Stored data
+ + + + +

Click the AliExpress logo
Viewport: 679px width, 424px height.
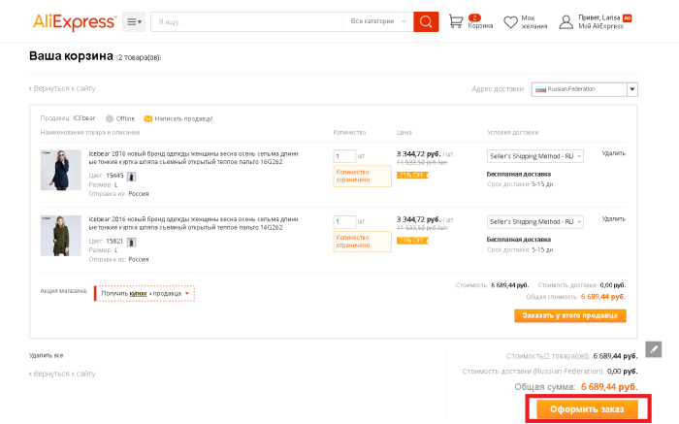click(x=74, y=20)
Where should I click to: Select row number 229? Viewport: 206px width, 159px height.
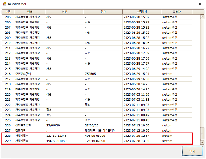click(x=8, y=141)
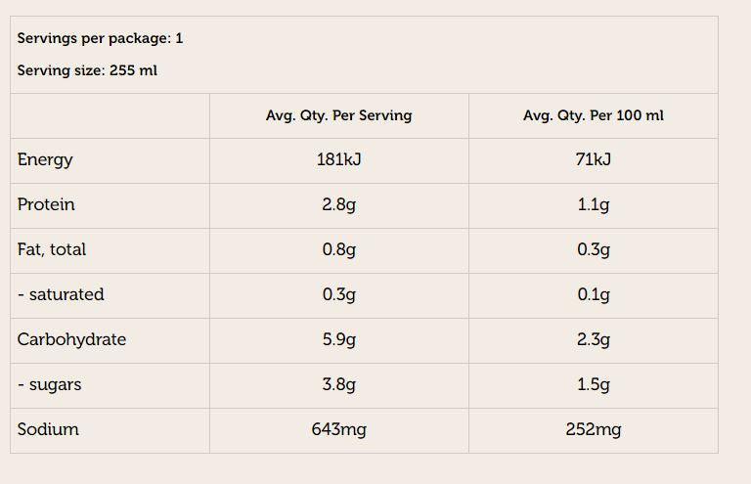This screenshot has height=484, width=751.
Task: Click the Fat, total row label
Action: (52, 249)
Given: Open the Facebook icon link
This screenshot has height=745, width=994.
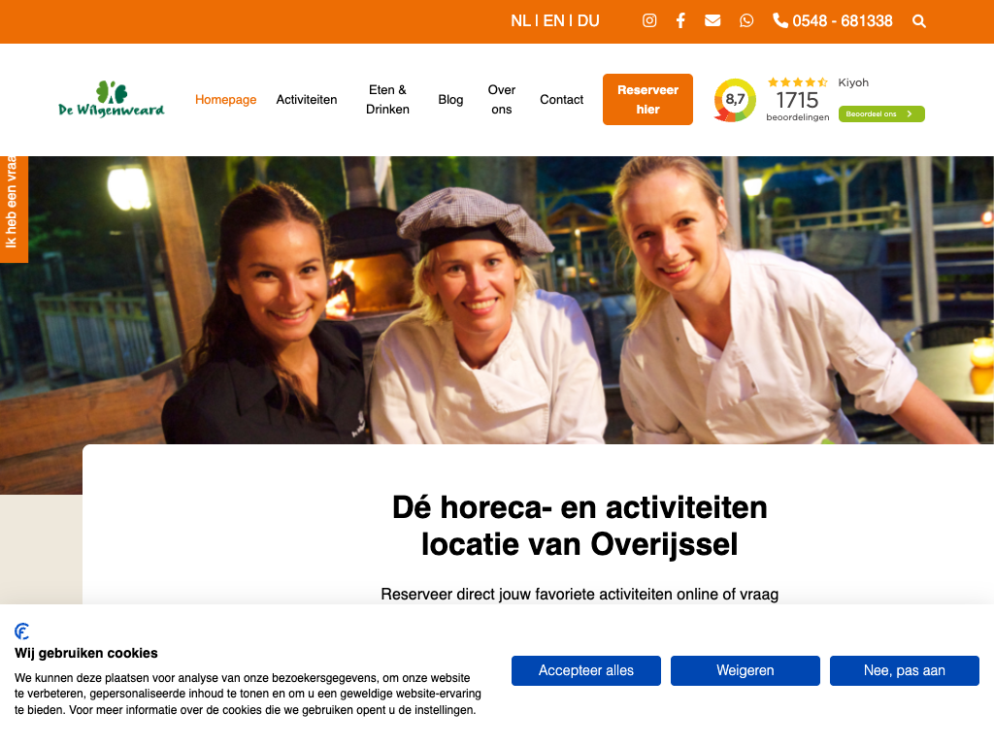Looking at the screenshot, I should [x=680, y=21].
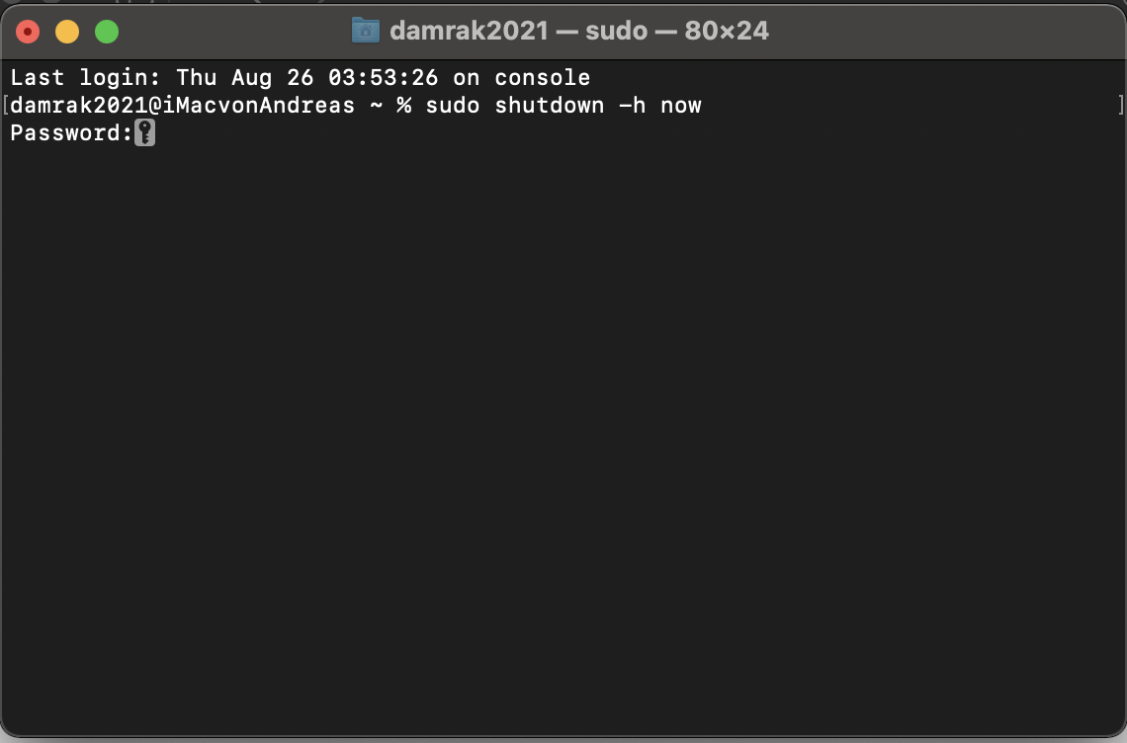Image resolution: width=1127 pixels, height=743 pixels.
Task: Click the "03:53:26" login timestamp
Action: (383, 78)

+ + + + +

» TASK GOAL
All lines from the line with "Given: Open the Facebook icon link" through the final line of the data, both included, are to be repeated exactly; no other lines and no pictures.

» TASK RESULT
Given: Open the Facebook icon link
This screenshot has height=745, width=994.
Looking at the screenshot, I should [x=680, y=21].
Image resolution: width=1127 pixels, height=743 pixels.
Task: Click the "03:53:26" login timestamp
Action: (383, 78)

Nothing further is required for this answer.